Tous les renseignements que j’avais moi-même recueilli laissaient entrevoir, après sa grave blessure à OISY, cette issue fatale mais personne jusqu’ici n’avait pu m’en donner la certitude.

Si j’avais connu votre adresse, je n’aurais pas manqué de vous présenter mes condoléances et mes consolations. La grandeur d’âme avec laquelle vous acceptez le sacrifice que le ciel vous imposa pour le salut de la Patrie, et sa rénovation, m’a arraché des larmes. Je ne puis que m’associer à votre chagrin et vous dire que j’ai fait tout ce qui dépendait de moi, son chef, pour que ce sacrifice reçut, militairement, sa récompense.

Le Sous-Lieutenant Alain du PARC LOCMARIA a été proposé par moi, au début de Janvier, pour le grade de chevalier de la Légion d’Honneur, à titre posthume, avec la citation suivante :

« Jeune officier de cavalerie, superbe de courage, grièvement blessé (bras emporté) à la tête de son peloton, au cours d’une héroïque défense de son point d’appui à OISY le 19 Mai 1940. »

Le Capitaine Gridel qui commandait l’escadron à cheval du 91° GRDI a pu m’écrire succinctement l’historique de la belle défense de ses cavaliers à OISY et à WASSIGNY. Ces faits m’ont été confirmés par le Commandant PIAT du 13° RI qui commandait le centre de résistance. Le Général commandant le secteur fit de cet escadron l’éloge suivant : « Les cavaliers du 91e GRDI (escadron GRIDEL) se sont battus comme des lions. »

Et le Capitaine Gridel m’écrit : « Les Allemands ont reconnu les pertes effroyables que nous leur avons causé devant OISY, j’ai dénombré 300 Allemands tués. »

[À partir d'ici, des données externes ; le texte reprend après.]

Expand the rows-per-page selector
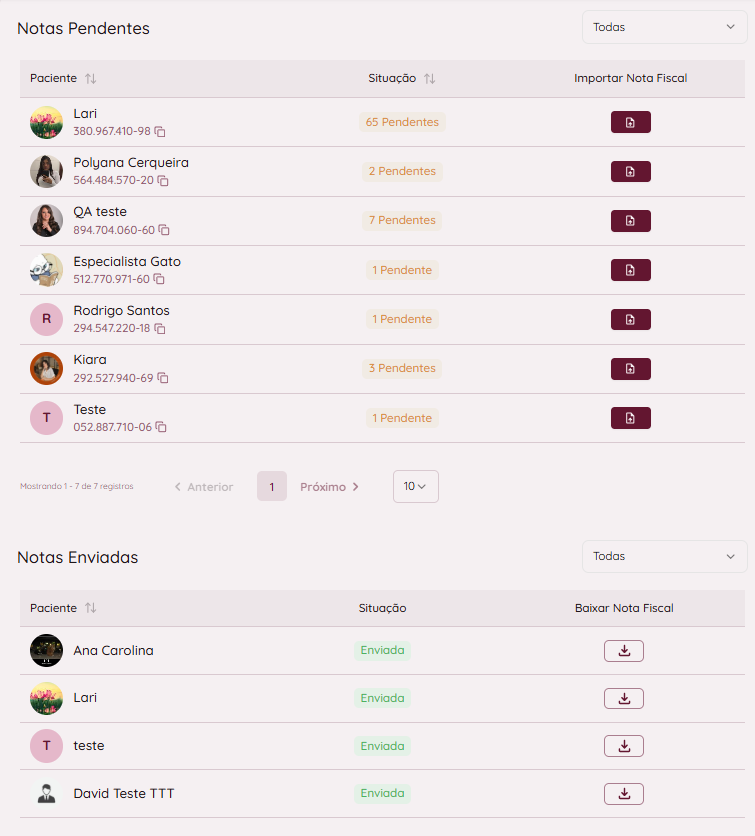Viewport: 755px width, 836px height. [415, 487]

Puissent, Cher Monsieur, ces témoignages de la vaillance de la superbe troupe à laquelle votre fils avait l’honneur d’appartenir, adoucir quelque peu votre chagrin. J’ai proposé cet escadron pour une citation collective.

Vous dirais-je ma fierté d’avoir été le Chef de tels hommes et mon chagrin que de tels héroïsmes n’aient pas été mieux récompensés. Ils sont une preuve du ressort de notre race.

Nous ne saurions désespérer. La France est plus knock-out que battue. Quand ses fils prisonniers reviendront, elle reprendra sa marche ascendante. Avec des exemples comme ceux que donnèrent aux jeunes générations les Alain du PARC LOCMARIA et leurs frères d’armes, la 1° DINA a eu 23 officiers tués et 49 blessés du 16 au 21 Mai 1940, nos enfants et petits-enfants la referont grande et forte

Veuillez agréer, Monsieur, l’expression de mes sentiments bien attristés et croire que je partage avec vous le deuil de ce fils tant aimé. Un Général, c’est aussi un père pour sa division.


P.Tarrit

Général de Division

ex-commandant de la 1e DINA




[1] J’ai retrouvé à Oisy le propriétaire de la maison à gauche du pont d’Oisy – M. Sauvage-Viguier, Emile, rue du Canal, Oisy.